WORK TO COMPLETE: Recast every line of the entries below as a Markdown table with two columns, Row and Line, numbering the rows and skipping any blank lines. Keep the pictures out of the table.

--------------------

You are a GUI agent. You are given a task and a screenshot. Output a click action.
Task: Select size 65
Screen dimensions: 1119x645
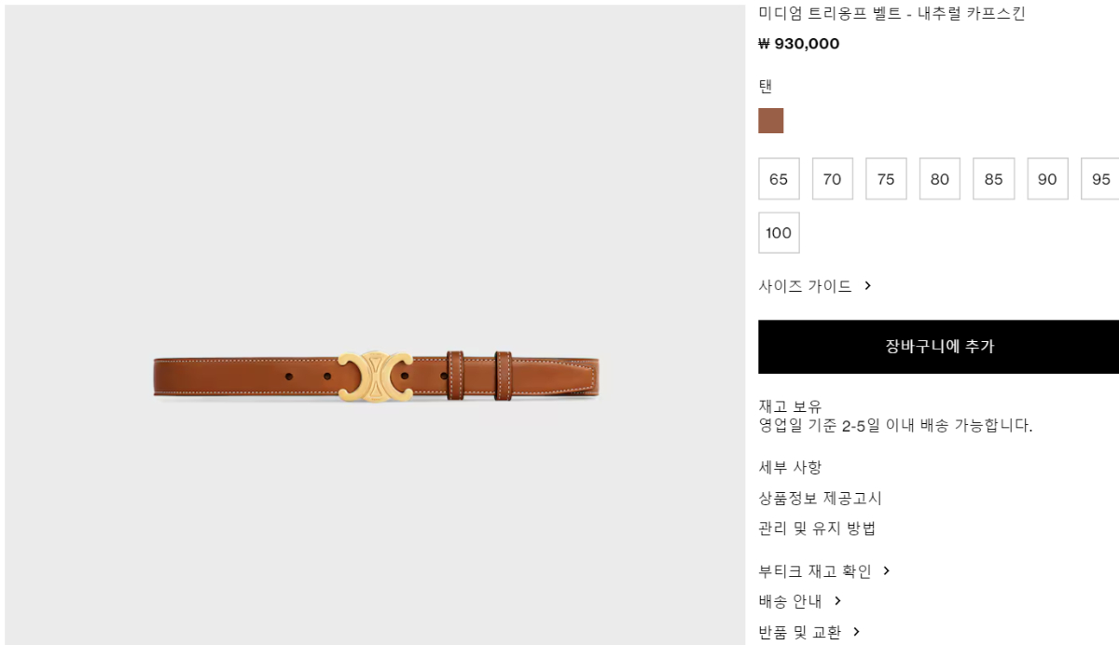click(779, 179)
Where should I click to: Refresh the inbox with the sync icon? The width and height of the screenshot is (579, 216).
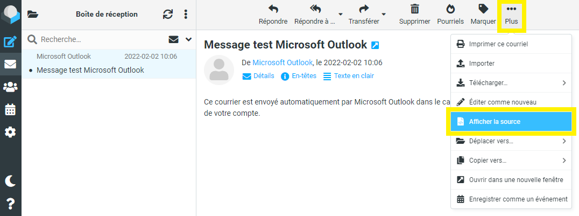tap(168, 15)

--------------------

EXERCISE RESULT:
| Row | Line |
|---|---|
| 1 | You are a GUI agent. You are given a task and a screenshot. Output a click action. |
| 2 | Task: Select size 65 |
| 3 | Screen dimensions: 1119x645 |
| 4 | click(779, 179) |
| 5 | Where should I click to: Refresh the inbox with the sync icon? The width and height of the screenshot is (579, 216). |
| 6 | tap(168, 15) |